Juliet, Naked feints at a reasonably fun rom-com setup. Suffocating English small-towner Annie (Rose Byrne) feels lured from her humdrum day-to-day with longtime boyfriend Duncan (Chris O’Dowd) toward a new man. The twist is that the new man, Tucker Crowe (Ethan Hawke) is a washed-up former rock star of whom Duncan is a devoted fan. There are elements here with which Nick Hornby, who wrote the novel on which the movie is based, is quite comfortable—music, obsessive fan love, thorny relationship tangles. But the movie drapes that promising skeleton in more generic meat.

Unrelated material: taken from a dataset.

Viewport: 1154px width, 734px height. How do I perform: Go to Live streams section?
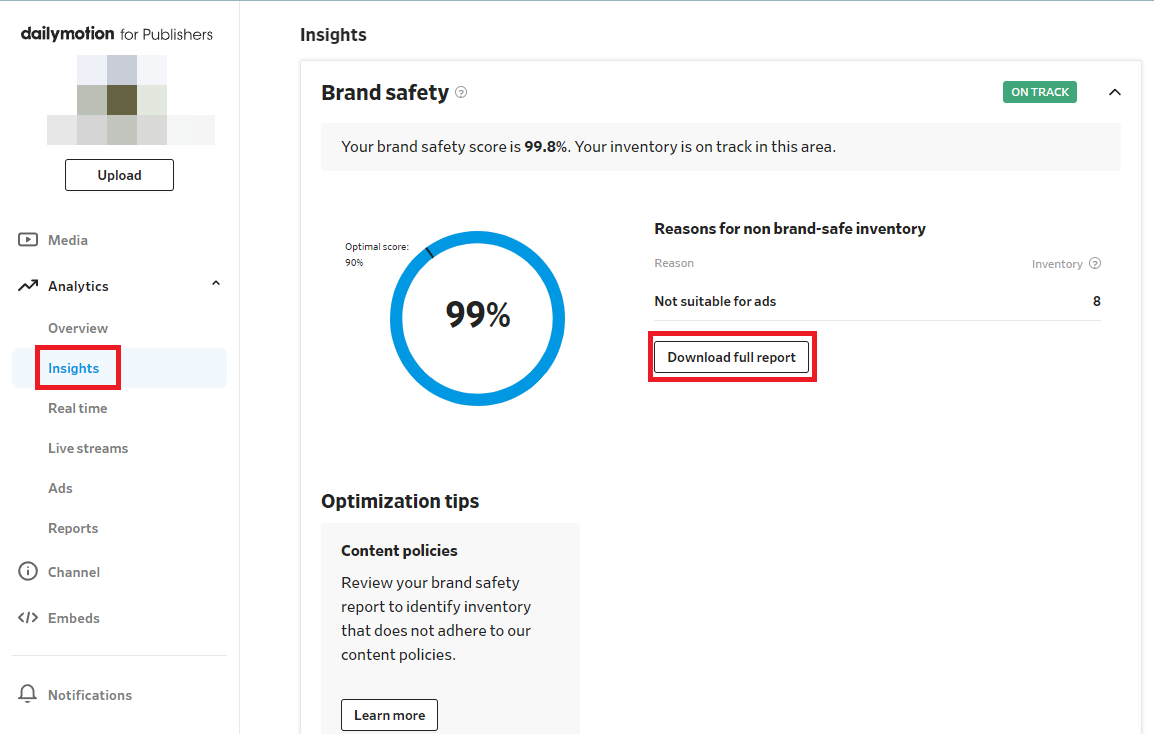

By the time Tucker comes to England and meets Annie, she’s already dumped Duncan. The man and the object of his devotion only have one sequence of any consequence together. Any message about the emotional hazards of idolization is mainly left aside. Tucker’s humanization is also fairly generic, mainly revolving around troubled relationships with his estranged kids. For her part, Annie stresses about not having done anything in her life while mainly reacting to what other characters are doing. It’s gratifying that the film doesn’t go the route of making her a pawn in a romantic competition between Duncan and Tucker, but it doesn’t exactly fill in her interior life well with what it does instead.
Under Jesse Peretz’s direction, the film ambles along at a consistent level of affability, often putting up a good front of emotional depth and dramatically sound setpieces on a scene-by-scene basis. It’s only when you think about Juliet, Naked altogether that it occurs to you, “Wait, what was the point?” There are multiple angles—trying to repair fractured relationships and living in the aftermath of fame, reconsidering one’s life choices, engaging in an all-consuming ultra-specific hobby—that reasonably could intersect in an organic way but never actually do. The source material plus four credited screenwriters suggest that no consistent vision existed for the story being told here.
Byrne, O’Dowd, and Hawke are all fine. They’re called upon less to inhabit characters than they are to go along with whatever’s happening in the current situation, and they pull this off well. This is a reason the movie is able to hang together for as long as it can before it peters out into vague disinterest, wrapped up in a conclusion you’ll have called from early on. As Hornby adaptations go, it’s nowhere near the solidly appreciated likes of High Fidelity or About a Boy. It feels more like imitations of those movies than the genuine article; in the same way Tucker Crowe’s fake songs ape 1990s grunge.